In the general population there are associations between hypomagnesemia and cardiovascular events and between hypermagnesemia and overall mortality. However, according to Isabel Galán Carrillo, MD, and colleagues, the data in patients with chronic kidney disease (CKD) are not as strong. The researchers conducted an observational study to examine the relationship between serum magnesium (SMg) concentration and cardiovascular morbidity and mortality, all-cause mortality, and progression to kidney failure in a population of patients with CKD. Results were reported in the Journal of Renal Nutrition [2021;31(5):494-502].

The study included 746 patients with CKD. Baseline characteristics and analytical profile were collected at the first study visit. Patients were followed for a mean of 42.6 months. Mean age was 70 years, 62.9% of the cohort were male, 45.2% had CKD stage 3, and 35.9% had CKD stage 4. Mean SMg concentration was 2.09 mg/dL, with a close correlation between SMg concentration and serum creatinine, phosphorus, and intact parathyroid hormone (iPTH) values.

There was an association between use of calcitriol and higher SMg concentration; calcium supplements and proton pump inhibitors were associated with lower SMg concentration.

In both unadjusted and adjusted analysis, patients with hypermagnesemia had an overall higher risk of cardiovascular events (adjusted hazard ratio [aHR, 1.34; 95% confidence interval [CI], 1.02-1.77; P=.037). Patients with hypermagnesemia also had a higher risk of all-cause mortality (HR, 1.54; 95% CI, 1.00-2.31; P=.049).
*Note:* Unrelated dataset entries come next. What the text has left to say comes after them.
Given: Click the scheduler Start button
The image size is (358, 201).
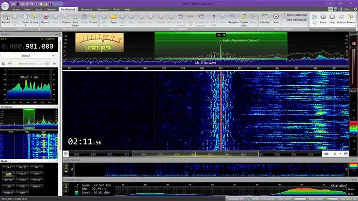Looking at the screenshot, I should [276, 18].
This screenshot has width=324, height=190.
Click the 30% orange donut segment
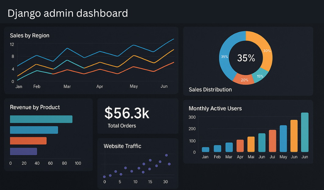pos(266,51)
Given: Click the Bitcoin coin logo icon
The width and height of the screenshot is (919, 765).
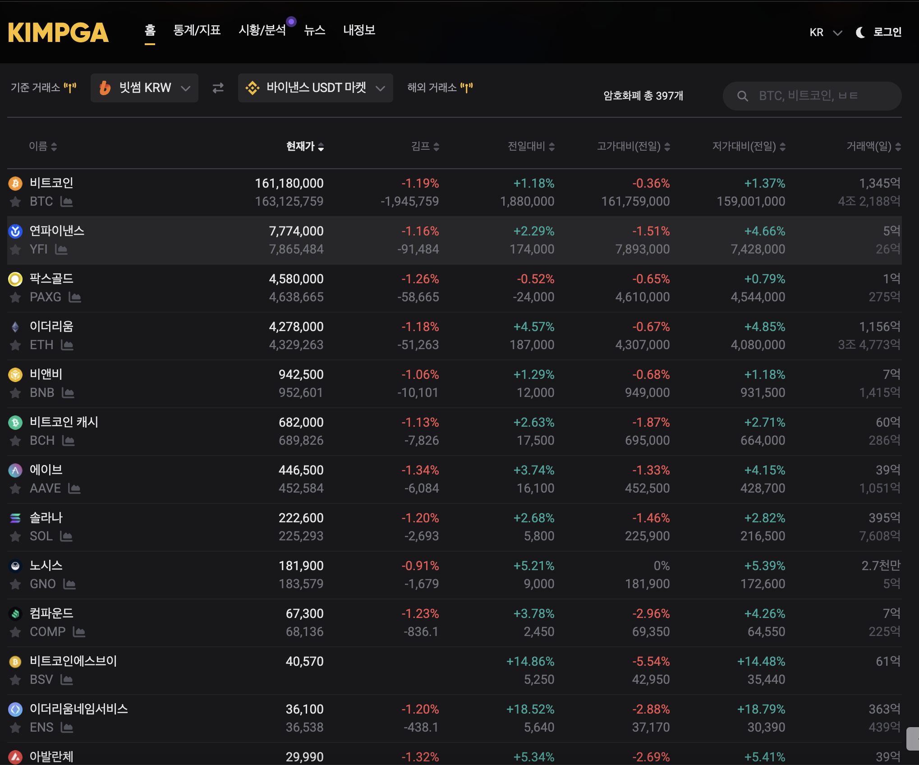Looking at the screenshot, I should click(x=15, y=184).
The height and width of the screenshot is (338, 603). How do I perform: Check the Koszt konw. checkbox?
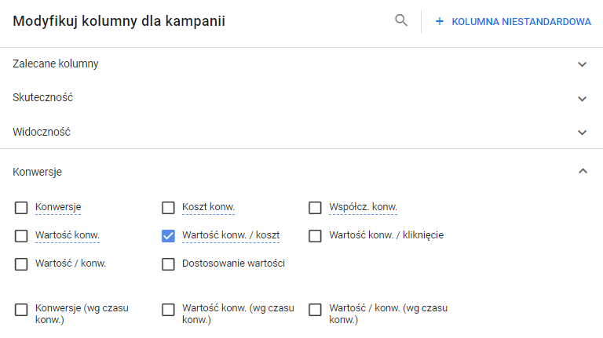(168, 208)
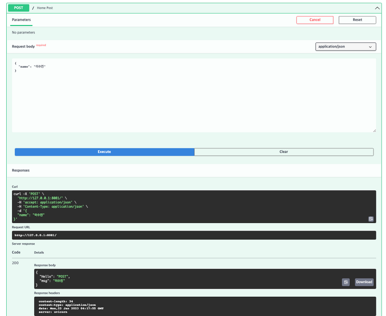Click the Server response Details label

coord(39,252)
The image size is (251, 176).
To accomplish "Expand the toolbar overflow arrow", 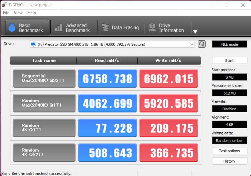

Following a propensity score matching for SMg concentration, the researchers identified two comparable groups of 287 patients each. Again, the group with hypermagnesemia had higher all-cause mortality, that persisted in the Cox model adjusted for calcium, phosphorus, and iPTH. There was no association between SMg concentration and initiation of kidney replacement therapy.

In conclusion, the authors said, “Magnesium concentration increases with decreasing kidney function. Hypermagnesemia predicts cardiovascular events and all-cause mortality in this same population, Thus, magnesium supplementation should be used with caution in these patients.”